Skillset 4: “Developing an extra-clinical language of structure” (Metzl & Hansen, 2014, p.129)


Given the above discussions, neoliberalism as both a biopolitical ideology and economic policy might be considered a ‘structure’ that is highly pertinent to healthcare. Like other oppressive structures, neoliberalism is to some degree continually internalised and re-enacted, often unthinkingly, by all social actors, but impacts most detrimentally on marginalised persons. Alongside, or embedded within, the structure of neoliberalism are binary structures (‘normal’ / ‘abnormal’, ability / disability, recovery / death etc.) which marginalise disabled and chronically ill people, structures that are evident in the healthcare arena.


Disabled and chronically ill persons, particularly those who are impacted by other forms of oppression, are experts in the lived experience of the detrimental impact of such structures, pointing to a need for coproduction at every level in the healthcare arena and more broadly. The cv-19 pandemic and the emergence of long Covid has foregrounded the value of coproduction, highlighted the noxious reach of neoliberalism, and disrupted binaries.


Skillset 5: “Developing structural humility” (Metzl & Hansen, 2014, p.131)


The final skillset, developing structural humility, suggests that it is important to be realistic about the project of integrating disability studies, and other structurally competent disciplines, into medicine. Such integration does not require that clinicians are fully conversant with the canon of disability studies and wider critical literature.
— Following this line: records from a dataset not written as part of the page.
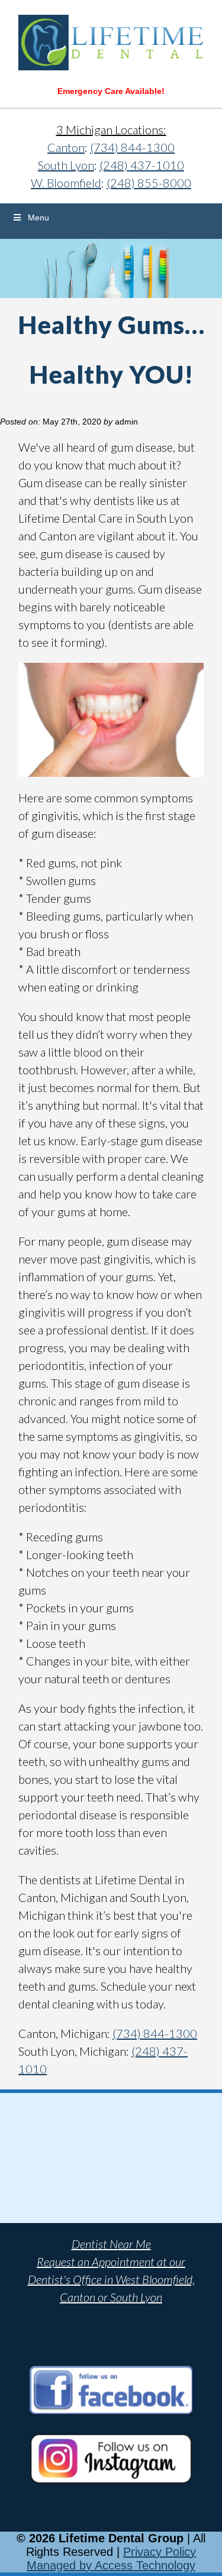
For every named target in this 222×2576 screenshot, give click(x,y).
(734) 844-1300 (132, 147)
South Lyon (66, 165)
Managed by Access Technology (111, 2565)
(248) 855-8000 (149, 183)
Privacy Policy (159, 2551)
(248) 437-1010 (141, 165)
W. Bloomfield (66, 183)
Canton (66, 147)
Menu (38, 217)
Rather, structural competency can be considered a process by which faculty, students and qualified clinicians become more open to, and engaged with, epistemological and ontological positions beyond those espoused by the biomedical model.


Structural humility may also be understood as recognising the danger of focusing on structural influences to the detriment of the individual (micro-level) influences. That is, a truly holistic approach should combine biological, psychological, social and structural influences, and avoid an unproductive division between medical and social models of disability. This would mean understanding disability as a complex interplay of structures, bodies and minds.
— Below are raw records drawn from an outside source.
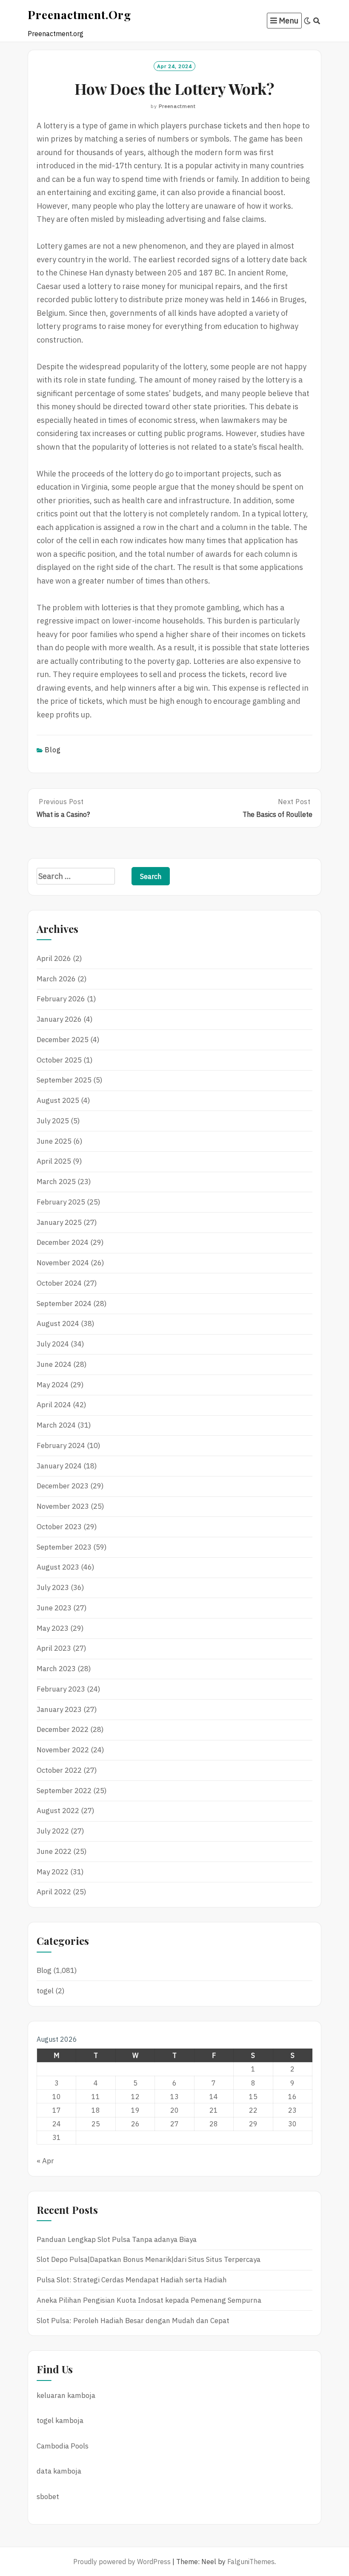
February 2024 (61, 1445)
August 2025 (58, 1100)
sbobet (48, 2496)
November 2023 (63, 1506)
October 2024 (59, 1283)
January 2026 (59, 1019)
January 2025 (59, 1222)
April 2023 (54, 1648)
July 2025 (53, 1120)
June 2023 (54, 1607)
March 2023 (56, 1668)
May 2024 (53, 1384)
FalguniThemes (251, 2561)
Lastly, structural humility might also be interpreted as humility vis-à-vis an understanding of how structural factors exert their influence, and a recognition that each patient will be impacted differently. In this regard, an appreciation of intersectionality is important. Of particular relevance to long Covid, clinicians who now live with this condition have reported that they are better able to understand poorly delineated and ‘contested’ illness. Whilst this is indubitably true, caution should be exercised when assuming homogeneity of experience within and across marginalised patient groups, so as to guard against co-opting and erasing* more marginally situated experiences. In fact, given the variations in quality of healthcare encounters reported by people with long Covid, intersectional research is strongly indicated.
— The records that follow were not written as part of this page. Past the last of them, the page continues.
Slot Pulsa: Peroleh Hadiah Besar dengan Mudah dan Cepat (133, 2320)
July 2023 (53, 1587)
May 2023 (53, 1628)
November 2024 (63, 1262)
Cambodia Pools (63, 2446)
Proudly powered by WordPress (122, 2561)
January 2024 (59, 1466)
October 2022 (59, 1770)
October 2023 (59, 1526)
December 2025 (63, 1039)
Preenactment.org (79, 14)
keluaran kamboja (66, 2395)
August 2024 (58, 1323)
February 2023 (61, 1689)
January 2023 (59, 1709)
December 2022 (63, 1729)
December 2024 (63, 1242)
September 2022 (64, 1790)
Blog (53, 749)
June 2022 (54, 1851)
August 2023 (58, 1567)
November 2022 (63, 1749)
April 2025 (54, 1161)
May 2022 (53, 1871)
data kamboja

In summary, disability studies has much to offer medical education and practice, not least since dominant explanatory frameworks in clinical practice (the medical model and biopsychosocial model) do not demonstrate structural competency. Integrating thinking from disability studies into medical curricula offers a pathway to more equitable and truly patient-centred care, whilst reducing tensions within the clinical encounter. Given the strong possibility of a wave of covid-related disability, it is more important than ever to address the issues raised in the paper. Whilst long Covid has been the focus of discussion, points raised apply to all chronic illness, especially those that are positioned as ‘contested’ or ‘medically unexplained’.


*co-option and erasure of disabled and chronically ill people’s experiences is a concept I have borrowed from the excellent research of Chronic Illness Inclusion.